═══ Ausgangstext
Dark Tranquillity
Nicht auf stark machen
Interview
Mit „Endtime Signals“ veröffentlichen die Melodeath-Veteranen DARK TRANQUILLITY ihr bereits dreizehntes Studioalbum. Darauf übertreffen sich die Schweden selbst an Düsternis. Trotz erneuter Besetzungswechsel behalten sie jedoch ihre Qualität und ihre unverkennbare Grundstimmung bei. Fronter Mikael Stanne blickt im Interview sowohl nach vorne als auch zurück und singt ein wohlverdientes Loblied auf alte und neue Weggefährten.
Hi Mikael! Erstmal Glückwunsch zu „Endtime Signals“. Es ist ziemlich düster geworden. Kannst du ein bisschen über die Inspirationen sprechen? Die verschiedenen Stimmungen; die traurigen, die wütenden Emotionen?
Mikael: Wir haben von Anfang an gewusst, dass wir ein Album mit einer starken Wirkung wollten. Wir haben einige Veränderungen in der Besetzung und in der Band vorgenommen und wollten sicherstellen, dass „Endtime Signals“ wirklich von Bedeutung ist. Wir mussten uns selbst bestätigen, dass wir etwas zu sagen haben, und hatten das Gefühl, eine ehrlichere und emotionalere Botschaft liefern zu müssen. Sowohl musikalisch als auch textlich.
Wir haben eine schwierige Zeit durchgemacht, nicht wegen irgendetwas innerhalb der Band, sondern wegen dem, was in der Welt los war. Nach der Pandemie haben wir gedacht, wir würden in eine Welt zurückkommen, die etwas aus dem gemeinsamen Trauma gelernt hätte. Und dass wir besser zueinander sein könnten. Das wäre schön gewesen. Aber das ist nicht passiert, und es hat uns an unserer Bestimmung zweifeln lassen. Es war schwer, auf Tour zu gehen, während so viel um uns herum passiert ist. Wir mussten uns selbst gegenüber rechtfertigen, warum wir das machen.
══════
═══ Ausgangsdaten
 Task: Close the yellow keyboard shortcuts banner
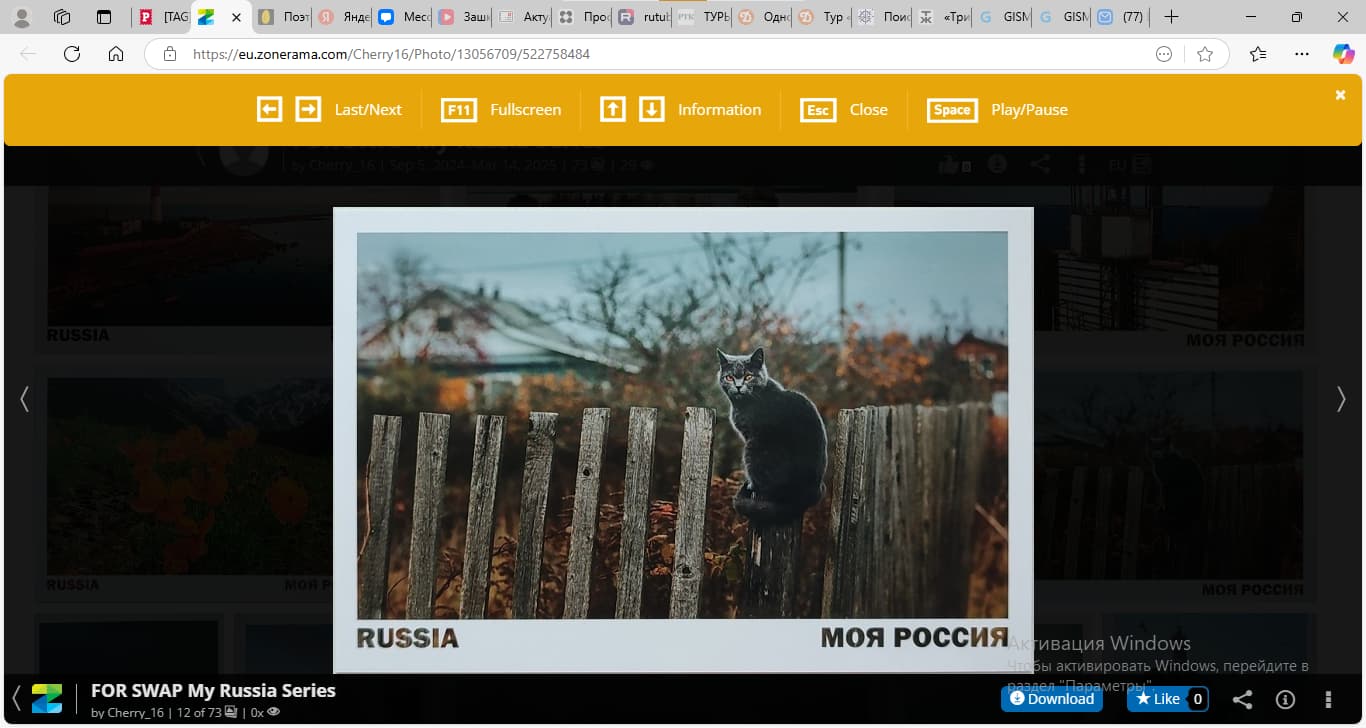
══════
═══ Ausgangsdaten
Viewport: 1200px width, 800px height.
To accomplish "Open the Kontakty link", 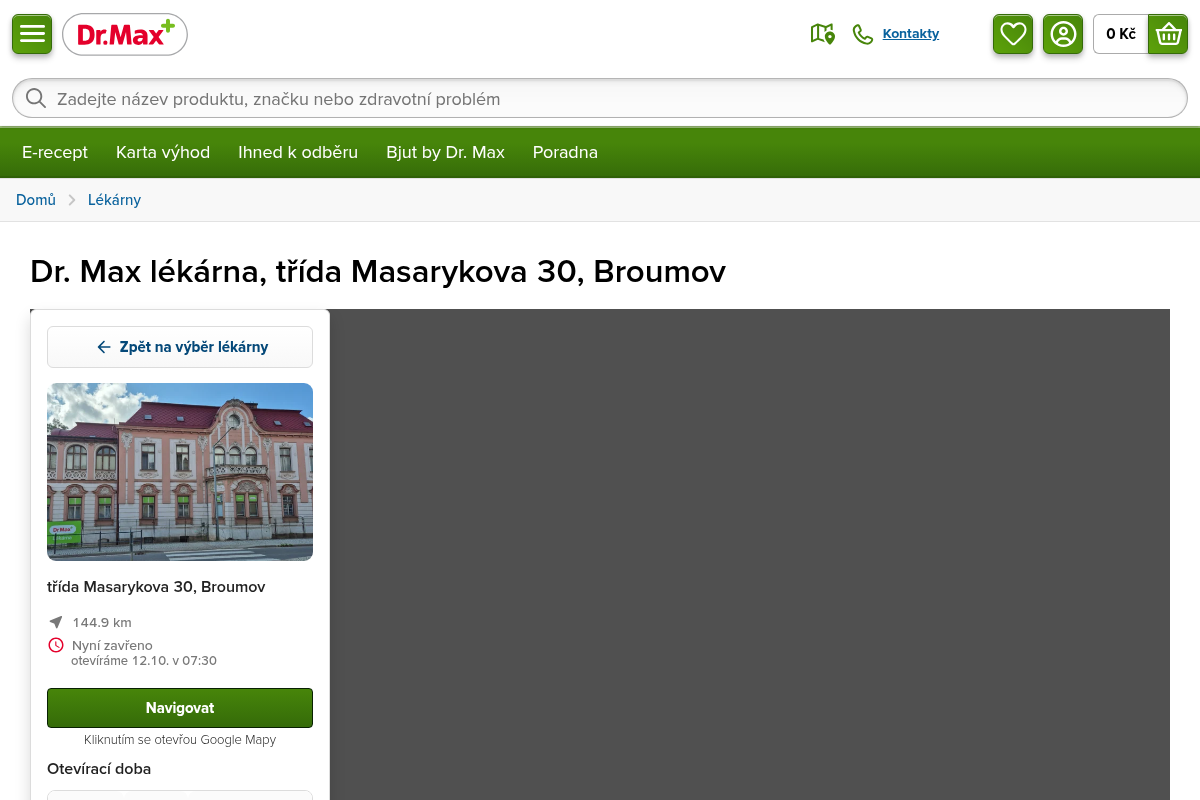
══════
● Mithilfe der Angaben
[A] Schreiben Sie aus dem Interview den Abschnitt ab, der mit den Worten „Wir haben eine“ beginnt und mit „wir das machen.“ endet.
[B] Wie lautet der Satz „Nach der Pandemie haben wir gedacht, wir würden in eine Welt zurückkommen, die etwas aus dem gemeinsamen Trauma gelernt hätte.“ aus dem Interview auf Englisch?
Maßgeblich ist allein das Interview.

● Lösungen der Aufgaben
[A]
Wir haben eine schwierige Zeit durchgemacht, nicht wegen irgendetwas innerhalb der Band, sondern wegen dem, was in der Welt los war. Nach der Pandemie haben wir gedacht, wir würden in eine Welt zurückkommen, die etwas aus dem gemeinsamen Trauma gelernt hätte. Und dass wir besser zueinander sein könnten. Das wäre schön gewesen. Aber das ist nicht passiert, und es hat uns an unserer Bestimmung zweifeln lassen. Es war schwer, auf Tour zu gehen, während so viel um uns herum passiert ist. Wir mussten uns selbst gegenüber rechtfertigen, warum wir das machen.

[B] After the pandemic, we thought we would return to a world that had learned something from the shared trauma.